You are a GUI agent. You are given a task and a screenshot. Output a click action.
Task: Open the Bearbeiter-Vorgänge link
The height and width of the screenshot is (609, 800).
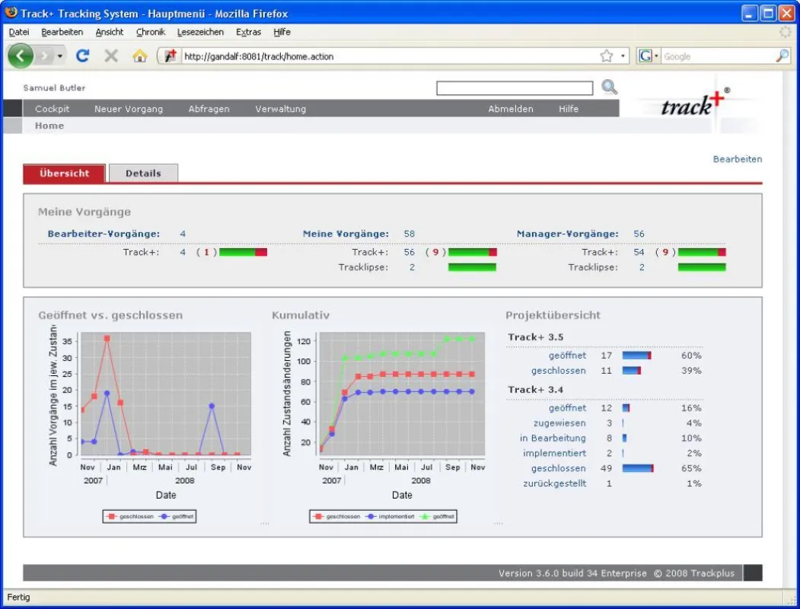[x=104, y=234]
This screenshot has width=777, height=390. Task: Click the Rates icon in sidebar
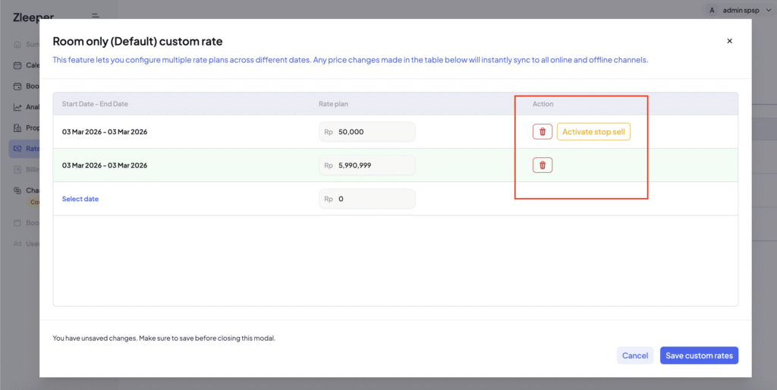pos(18,149)
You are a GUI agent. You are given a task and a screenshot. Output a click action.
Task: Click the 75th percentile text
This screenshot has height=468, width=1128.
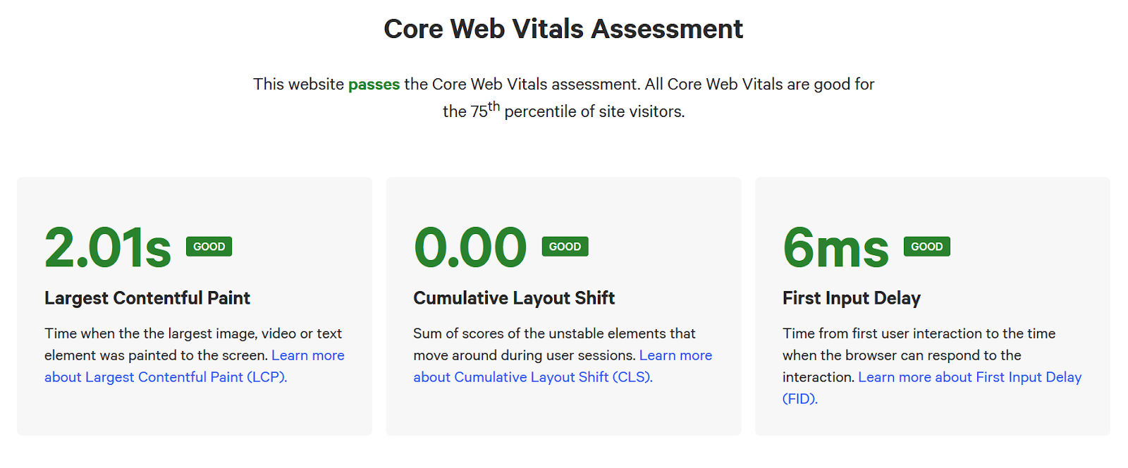[564, 111]
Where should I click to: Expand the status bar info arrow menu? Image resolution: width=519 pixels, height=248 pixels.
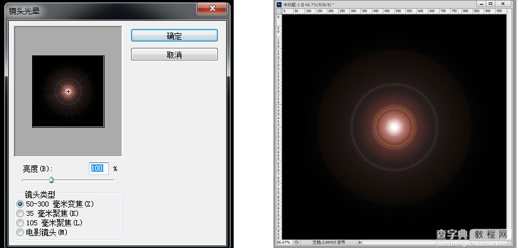click(x=360, y=242)
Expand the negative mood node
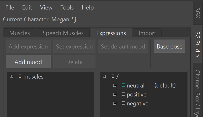 pyautogui.click(x=115, y=103)
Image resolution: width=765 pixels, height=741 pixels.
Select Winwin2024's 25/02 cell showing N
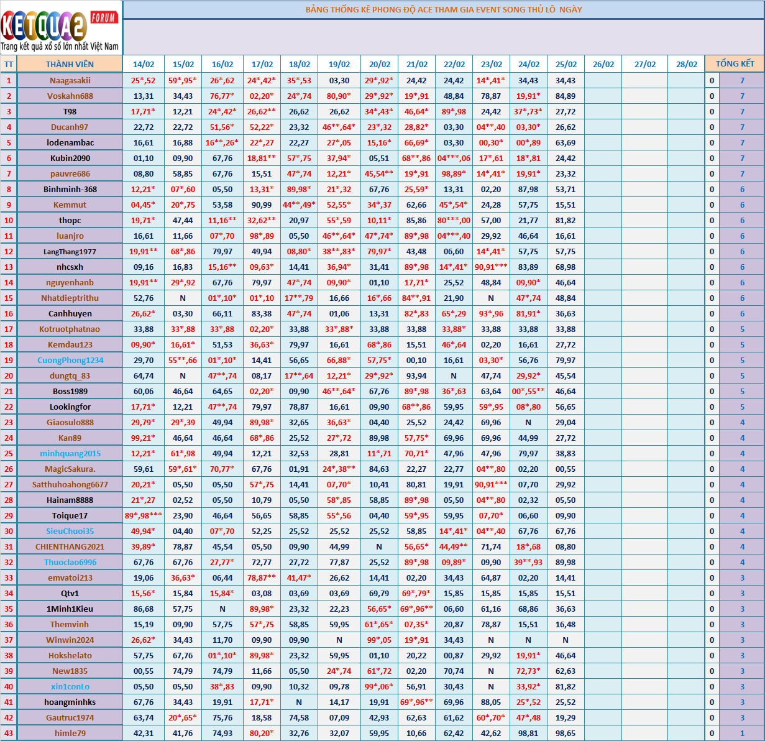[x=566, y=640]
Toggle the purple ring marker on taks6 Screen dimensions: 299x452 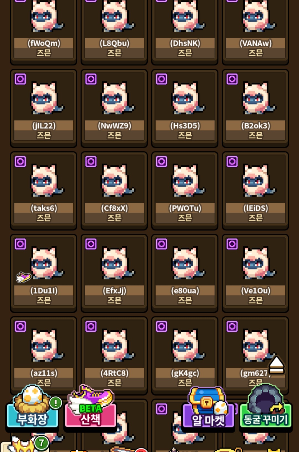pyautogui.click(x=20, y=162)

--

All pictures are to be skipped. Output, word for word, the lines in the data above starting at the line containing "The height and" and ending at the line containing "Task: Click the 75th percentile text".

■ RESULT OF THIS EXERCISE:
The height and width of the screenshot is (609, 800).
[x=104, y=234]
This screenshot has width=777, height=390. Task: Click the Rates icon in sidebar
pos(18,149)
You are a GUI agent. You are given a task and a screenshot. Output a click action.
Task: Click the 75th percentile text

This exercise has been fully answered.